Professor Ashish Dutta from IIT Kanpur and professor KJ Maria Das from SGPGI, Lucknow have developed a programmable 3D robotic motion platform for the quality assurance of respiratory motion management techniques in radiation therapy. The 3D robotic platform can simulate human lung motion during breathing can deliver focused radiation to cancer patients. The program was conceived with support from the Advanced Manufacturing Technologies program of the Department of Science and Technology, Government of India and is currently under final testing in SGPGIMS, Lucknow.
“This 3D robotic platform shall enable doctors to simulate the lung motion of a cancer patient, which in turn will help verify the delivery of focused radiation in the upper abdomen or thoracic region. The focused radiation for a patient could be further customised by simulating the lung movement of individual patients and then orienting the radiation delivery so that it can be more effective with minimal dosage to adjoining tissue,” said Abhay Karandikar, director, IIT Kanpur.

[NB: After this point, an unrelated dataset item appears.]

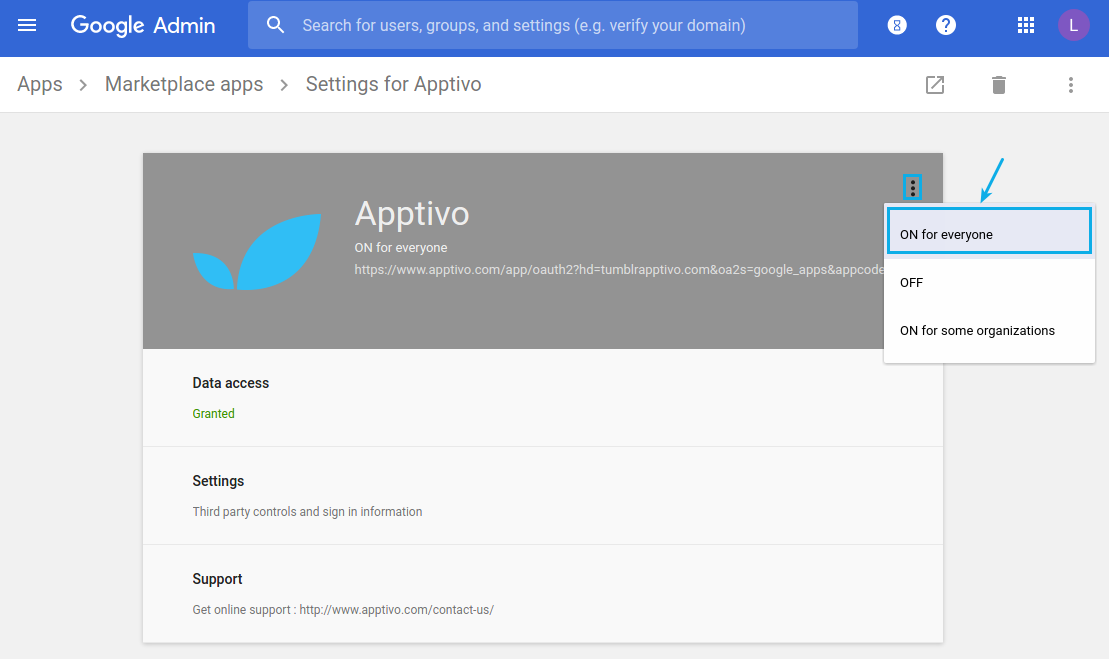The image size is (1109, 659).
Task: Navigate to Marketplace apps breadcrumb
Action: 184,84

How to IIT Kanpur and SGPGI 3D Robotic Platform Works
The 3D robotic platform is more affordable than other imported products available in the market and the phantom can be programmed to produce different types of human lung motion during breathing. The phantom is part of a platform not only emulates the human lung motion as a patient is breathing but can also be used to check if the radiation is being correctly focussed on a moving target.
The phantom is placed inside a CT scanner on the bed in place of the human, and it emulates human lung motion as it is irradiated during therapy. During irradiation, consistently high-quality images of advanced 4D radiation therapy treatments are obtained with minimum exposure of the patients and workers. Before the targeted radiation is delivered to a human subject, its effectiveness in focusing only on the tumor is checked with this phantom, said a statement from DST.
The major part of the phantom is a dynamic platform over which any dosimetric or imaging quality assurance devices can be placed, and the platform can mimic 3D tumor motion by using three independent stepper-motor systems. This platform is placed on the bed where the patient lays down during radiation therapy. As the phantom emulates the lung movement, a moving or gating window is used to focus the radiation from the radiation machine on the moving tumour. Detectors placed in the phantom help detect whether the radiation is localised on the tumour, and the dose effectiveness is checked during therapy.
The innovators are further trying to commercialize the product, which can be used in place of the overseas model that is very much more expensive and does not give access to the control software.